I've been involved in a few consumer-oriented file synchronization projects, and I can assure you that the client technology is not at all simple or easy. Consider that all existing applications have no idea that you're changing the semantics of the filesystem, but you have to make them act in a way that makes sense to the end user (not a filesystem expert). Not to mention all the little issues of conflicts, deletion, renaming, crazy stuff that apps do for "atomic save", and on and on.

It's a combination of having to understand app-filesystem interactions as well as user expectations, both of which are largely undocumented and unspoken -- but if you mess with either in the slightest way, somebody will freak out.


> crazy stuff that apps do for "atomic save"

Care for an example?


It's been a while since I worked on this, but if I recall correctly...here's an example: Some Windows apps save by (1) writing a new file, (2) deleting the old file, (3) renaming new to old. The idea is that if it dies in the middle, you don't end up with no complete files. This sequence of events is actually recognized in the Windows filesystem code (if it happens quickly enough) and turned into a file-replace operation, which has very different semantics, particularly the effect of copying the metadata (think extended attributes) from old to new.

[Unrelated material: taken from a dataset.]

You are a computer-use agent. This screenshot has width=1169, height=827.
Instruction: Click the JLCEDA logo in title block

Actually the whole question of what to do with "advanced" filesystem semantics (like extended attributes) is pretty hard, especially if you're trying to sync across platforms where those semantics differ. You could just ignore them, but then if an app actually uses them (and why else would they exist?) then the file won't round-trip through the sync platform.


> This sequence of events is actually recognized in the Windows filesystem code.. and turned into a file-replace operation

Woah. I have quite a bit of experience digging through the crap in Windows kernel, but this seems to top all of that. Do you happen to have any references? MSDN, some forum threads, anything? Frankly I just find it hard to believe.

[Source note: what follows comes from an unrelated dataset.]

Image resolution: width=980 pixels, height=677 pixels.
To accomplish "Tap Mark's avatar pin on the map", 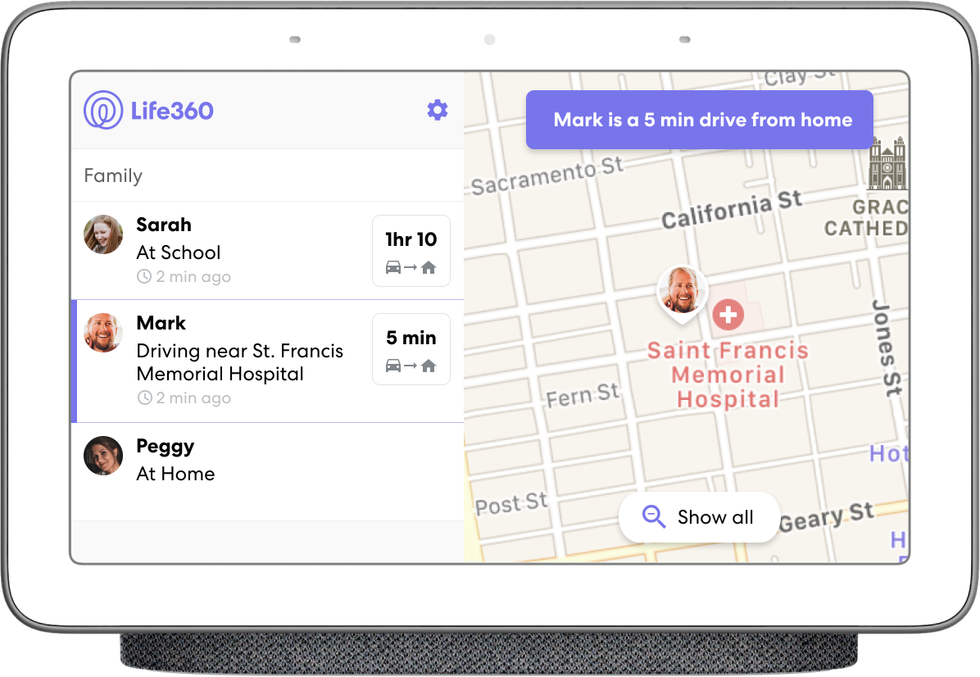I will pyautogui.click(x=682, y=291).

This is documented now, at least for creation times, short names, and file IDs. Apparently the filesystem can choose what to "tunnel" across the delete+rename.

http://support.microsoft.com/kb/172190

http://www.osronline.com/article.cfm?id=22

History: http://blogs.msdn.com/b/oldnewthing/archive/2005/07/15/43926...


Reading... thanks.


If it's open source, anyone can run a "DropBox sever", and charge what they want. This would mean DropBox does all the hardwork and is then undercut by someone else charging less than them.


Dropbox does however have a network effect. One of the big points, at least for me and most dropbox users I know, is sharing folders. That only works if you're on the same server as everybody else is.